UV-Bライトと称して販売されている紫外線ライトの多くはUV-Aも照射し、メタハラのように赤外線(熱)までまとめて照射するものもあります。
ひとつ注意しておきたいのが設置方法です。
こちらの写真はメタハラのUVインデックスを計測したときの写真です。
UVインデックスはメッシュ越しで半減し、ガラス越しだとほとんど遮断されてしまいました。(※UVインデックスについては後述します)
またUV-Bはガラスやプラスチックを透過しないため、紫外線ライトは必ず遮断物がない状態で設置しましょう。
UVインデックスとは?
紫外線が人体に及ぼす影響の度合いを指標化したものがUVインデックス(UVI) です。

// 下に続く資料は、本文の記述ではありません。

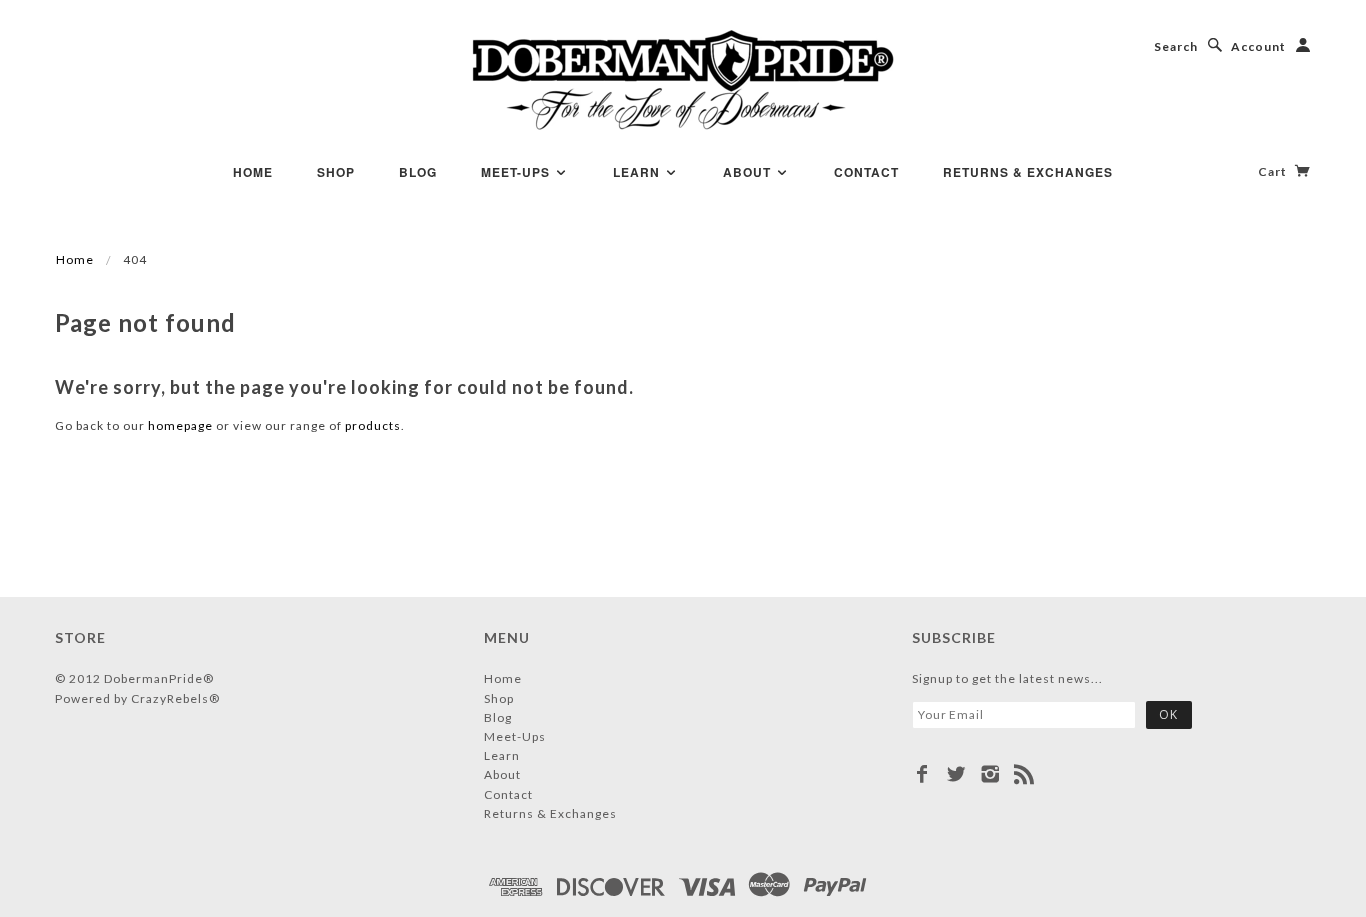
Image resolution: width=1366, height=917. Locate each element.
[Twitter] (956, 774)
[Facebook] (922, 774)
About (749, 172)
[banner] (683, 80)
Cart (1274, 171)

本来は人体に有害な波長(日焼けにつながる波長)をもとに作られた指標なのですが、ビタミンD3を効果的に合成する波長とほぼ一致していることがわかっています。
つまり、UVインデックスが爬虫類にとって必要な紫外線の強さの目安になるということです。
UVインデックスは世界共通の指標のため、例えばフトアゴヒゲトカゲが生息する地域でUVインデックスを測定すれば、野生下でどのくらいの強さの紫外線を浴びているかを知ることができます。
そして飼育ケージの紫外線ライトのUVインデックスを現地にあわせれば、生息地に近い環境を構築することができるんです!
とはいえ、さすがにUVインデックスを測定するためだけに飼っている爬虫類の生息地まで行くのは大変すぎます。
代わりに行ってくれる神様みたいな人おらんかな…。
と思っていたら、ファーガソン教授という神様が存在していました。
ファーガソンゾーンとは?
ファーガソン教授は爬虫類が本来どれくらい自発的に日光浴をしているかを研究し、それぞれの種が必要とする紫外線の強さによって4つのゾーンに分類し「ファーガソンゾーン」なるものを作りました。
ゾーン分類 | 平均UVIの範囲 | 最大UVIの範囲 |
---|---|---|
ゾーン1 | 0~0.7 | 0.6~1.4 |
ゾーン2 | 0.7~1.0 | 1.1~3.0 |
ゾーン3 | 1.0~2.6 | 2.9~7.4 |
ゾーン4 | 2.6~3.5 | 4.5~9.5 |
平均UVIの範囲
該当する爬虫類が生息する地域全体のUVIを測定し、それを平均した数値の範囲です。
最大UVIの範囲
該当する爬虫類が生息する地域内でもっとも高かったUVIの測定値の範囲です。この数値は1日のなかでの最高値(正午の太陽直下)となるため、1日中この数値を保っているわけではありません。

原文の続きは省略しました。